EXTRACTED ENTRIES
+---+
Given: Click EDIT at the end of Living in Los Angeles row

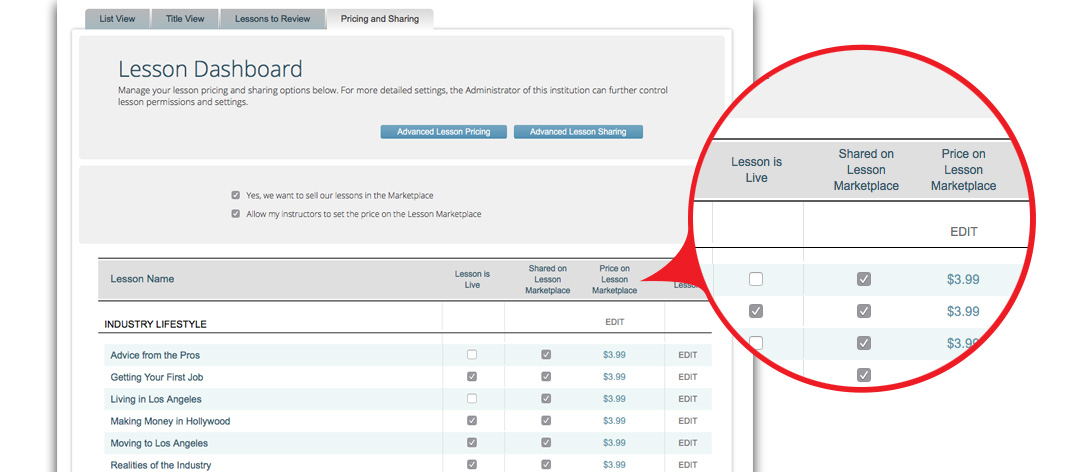Looking at the screenshot, I should coord(687,399).
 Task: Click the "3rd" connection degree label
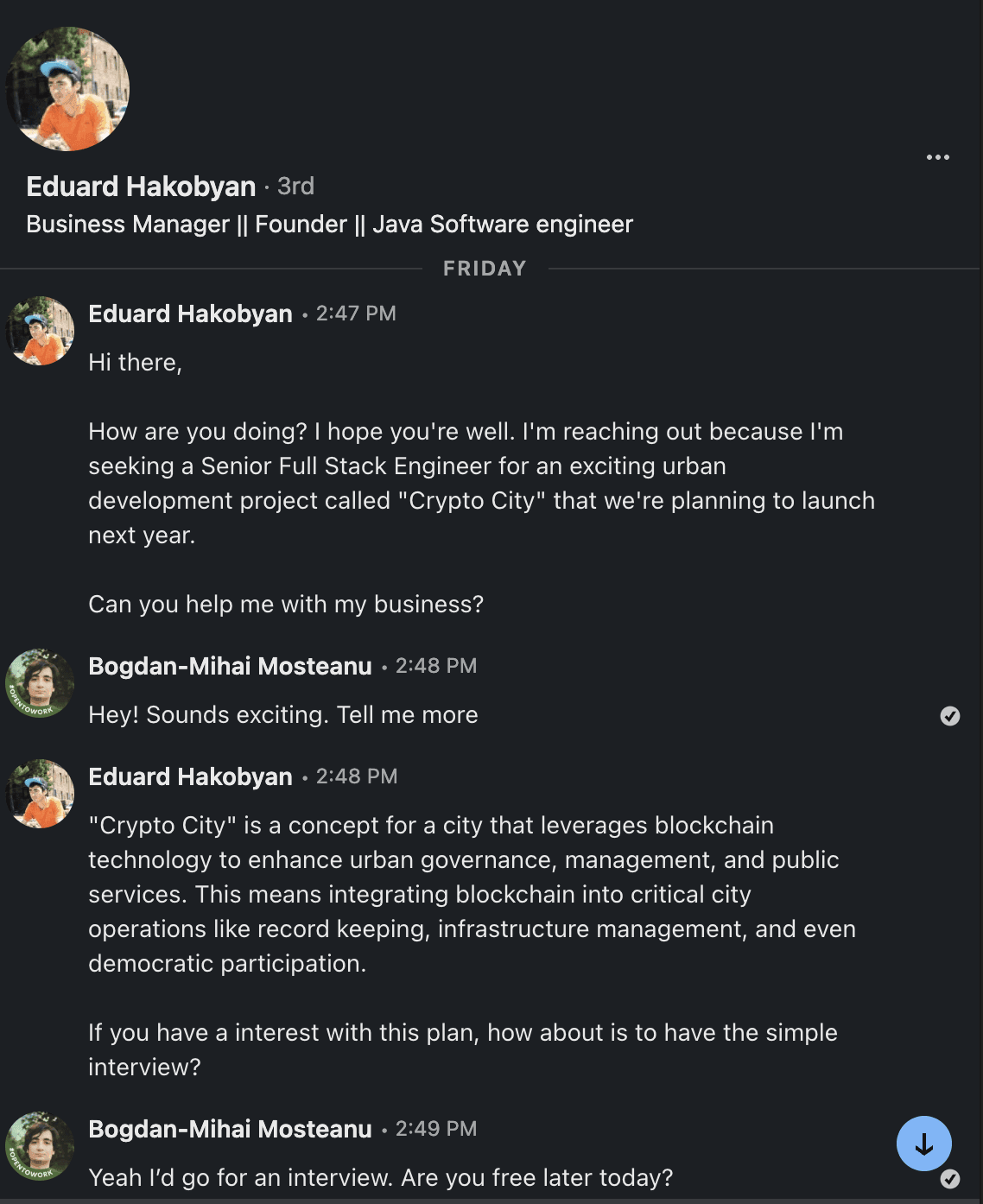coord(295,186)
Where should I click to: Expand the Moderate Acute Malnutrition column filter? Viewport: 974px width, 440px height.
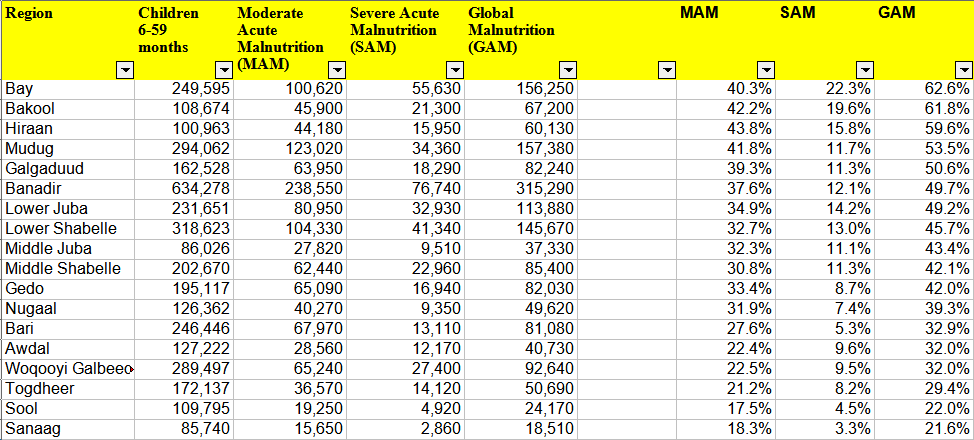pyautogui.click(x=337, y=70)
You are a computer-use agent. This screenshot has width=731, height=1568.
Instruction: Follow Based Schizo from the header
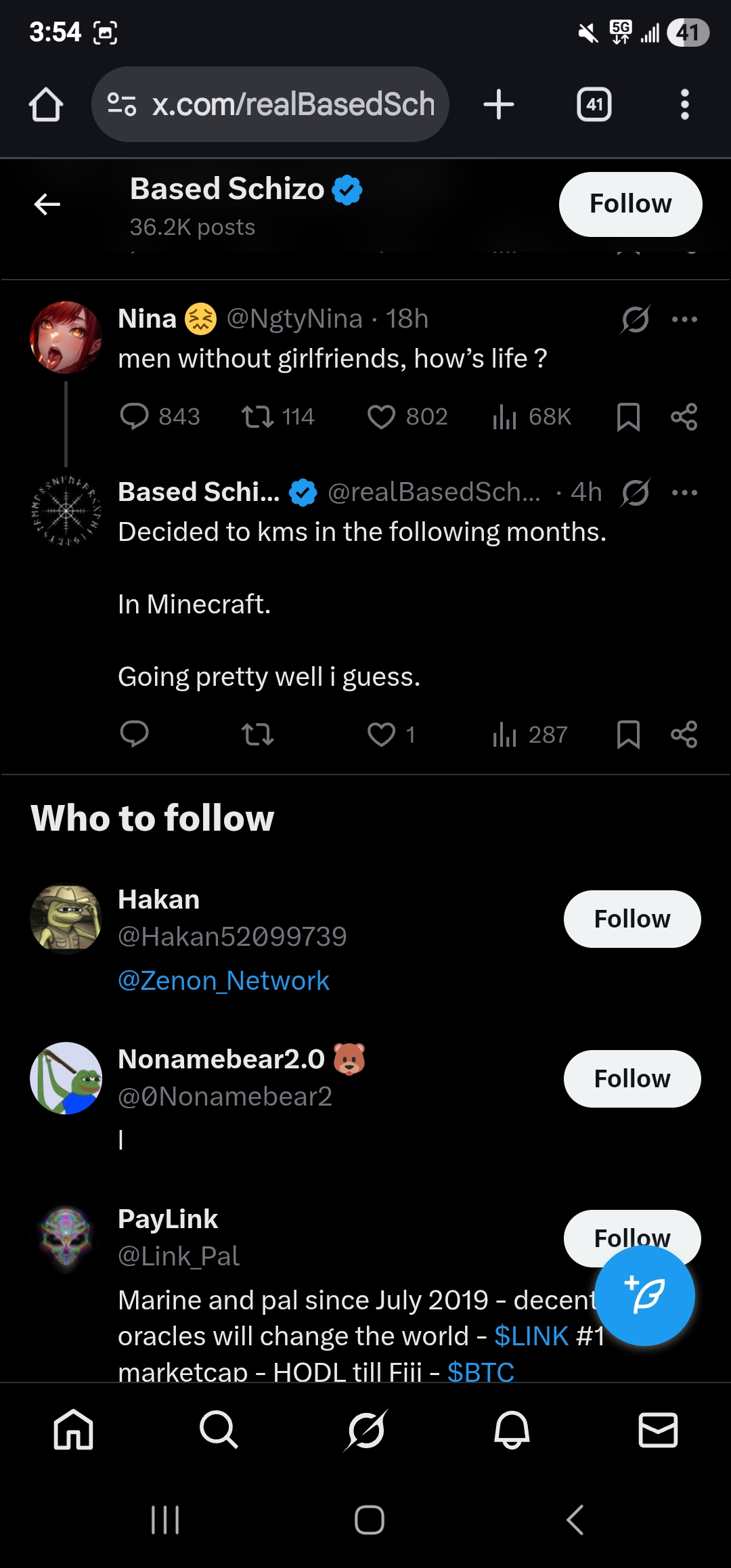630,204
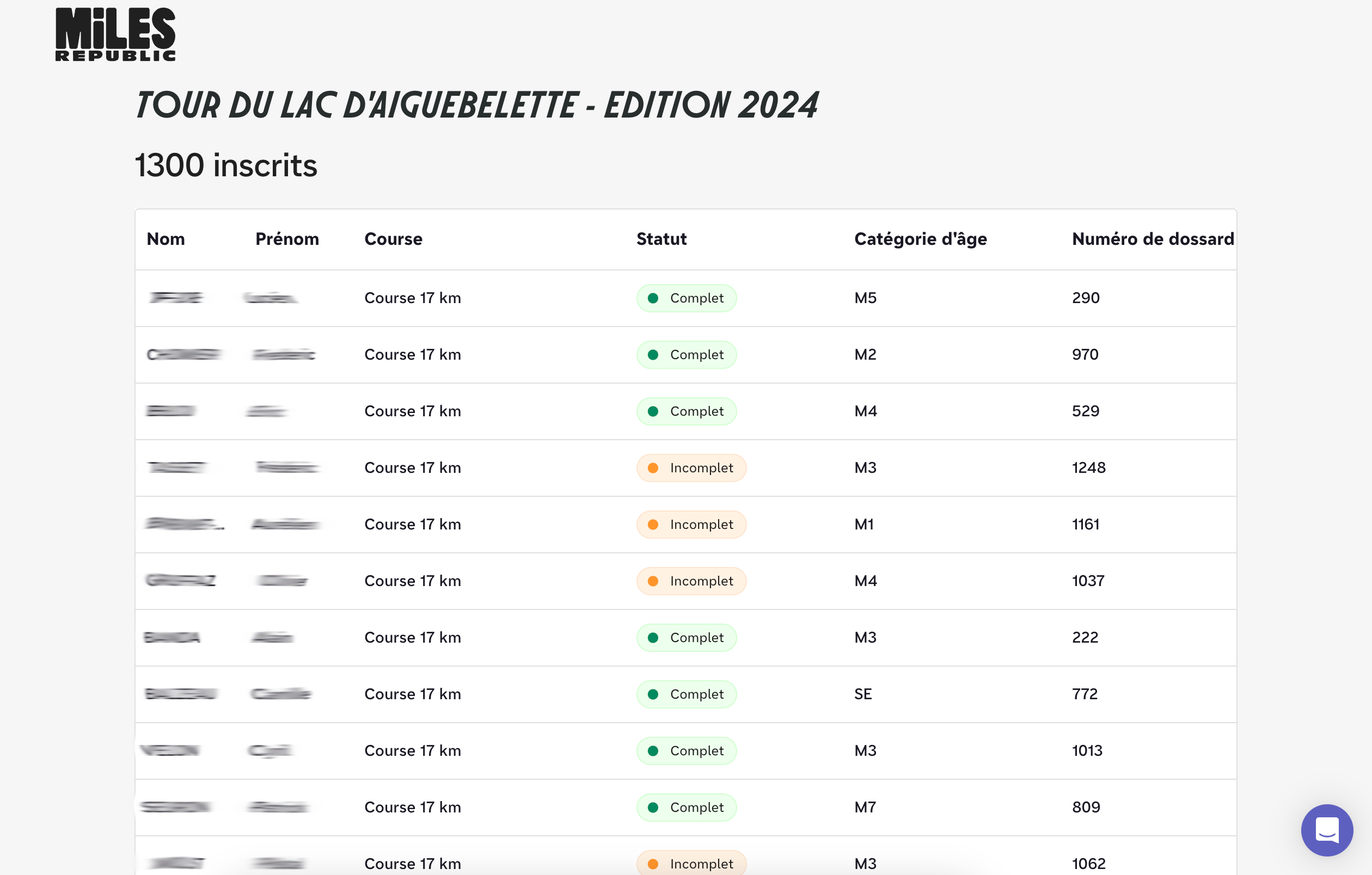Select the row with dossard number 970
This screenshot has height=875, width=1372.
tap(685, 355)
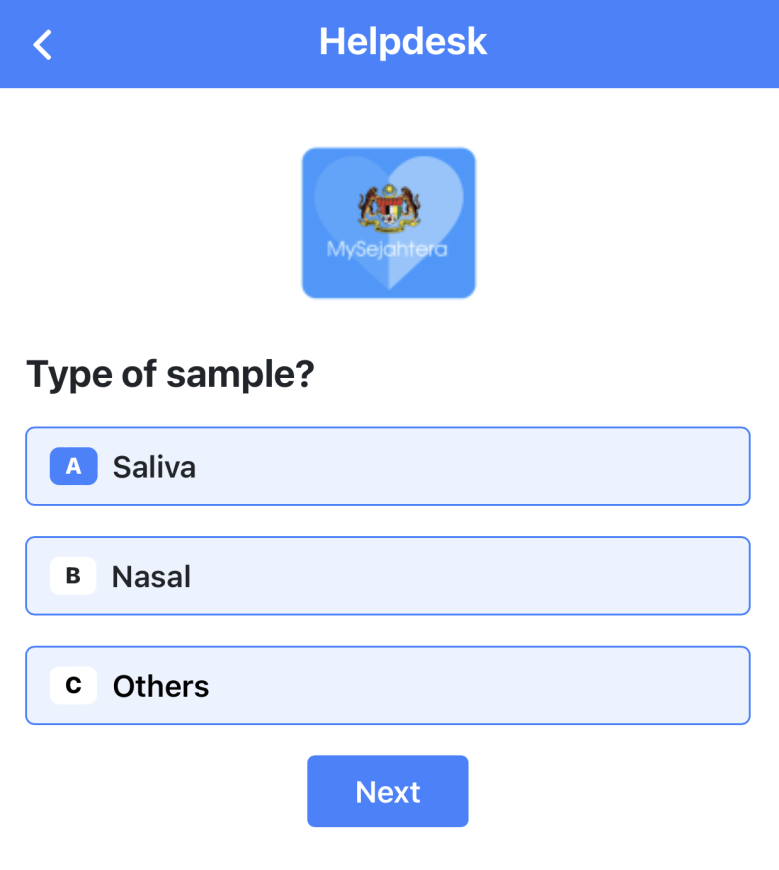Select Saliva as the sample type
Screen dimensions: 779x870
(x=388, y=466)
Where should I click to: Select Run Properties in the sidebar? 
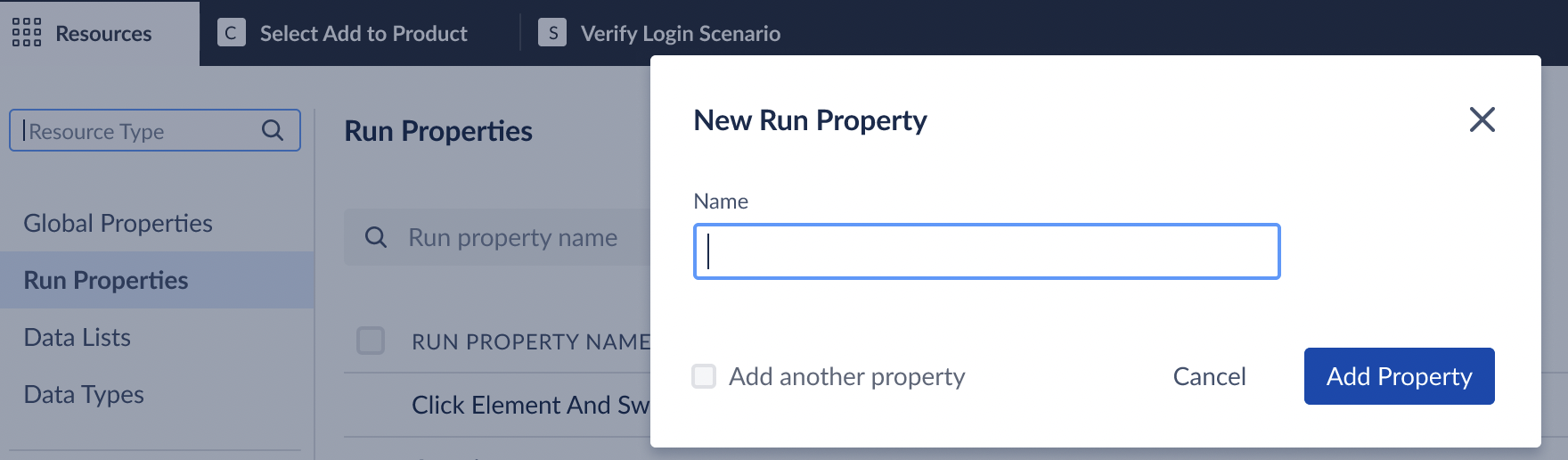[106, 280]
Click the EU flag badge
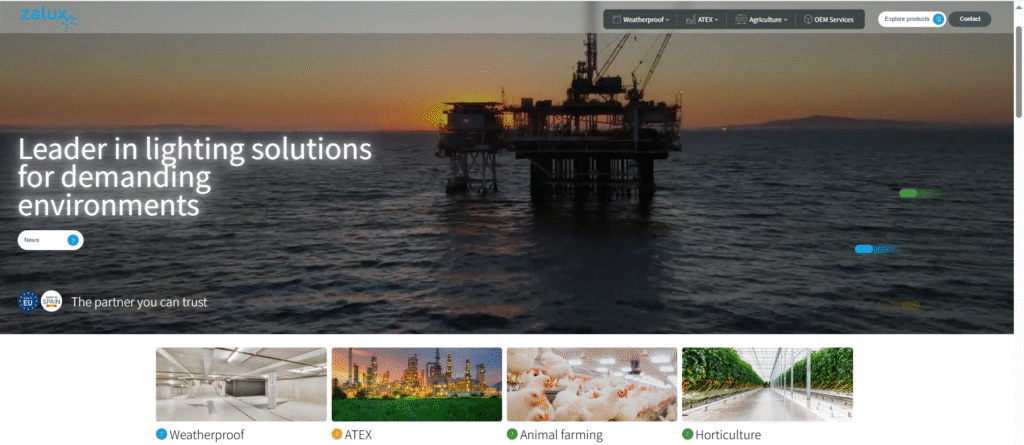The width and height of the screenshot is (1024, 445). 28,301
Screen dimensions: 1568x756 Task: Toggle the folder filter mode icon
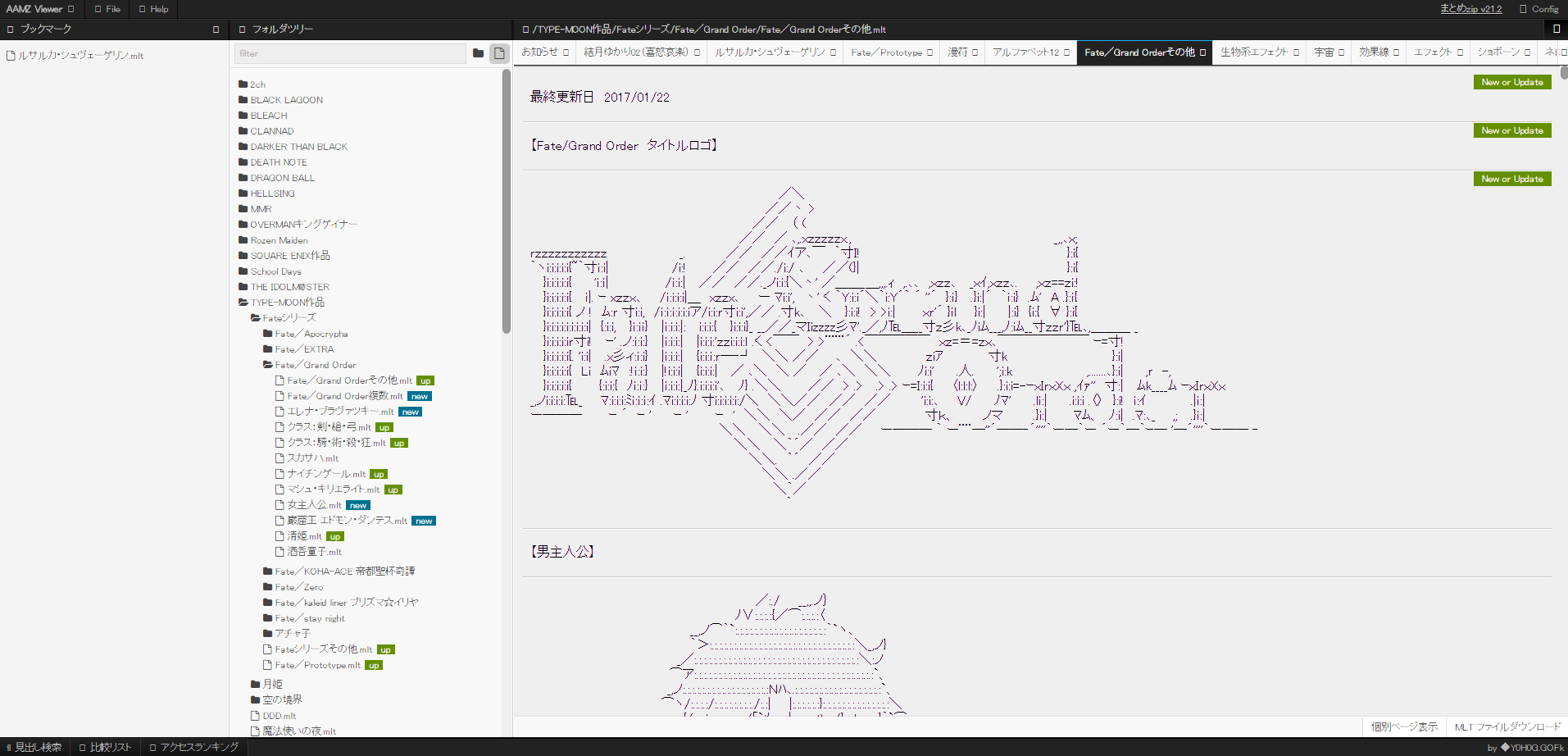[x=478, y=53]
+---+
INSTRUCTIONS TO FOLLOW
Restate the full listing verbatim and drop every picture.

RESULT OF THIS TASK
Given: Click EDIT at the end of Living in Los Angeles row

Looking at the screenshot, I should coord(687,399).
 Task: Click the "3rd" connection degree label
coord(295,186)
Where should I click to: Expand the Moderate Acute Malnutrition column filter? Viewport: 974px width, 440px height.
pyautogui.click(x=337, y=70)
You are a computer-use agent. This screenshot has width=731, height=1568.
Instruction: Follow Based Schizo from the header
630,204
Select the row with dossard number 970
This screenshot has height=875, width=1372.
tap(685, 355)
Select Saliva as the sample type
Screen dimensions: 779x870
(x=388, y=466)
Where should I click to: Select Run Properties in the sidebar? 
[106, 280]
Click the EU flag badge
The width and height of the screenshot is (1024, 445). 28,301
Screen dimensions: 1568x756 Task: Toggle the folder filter mode icon
[x=478, y=53]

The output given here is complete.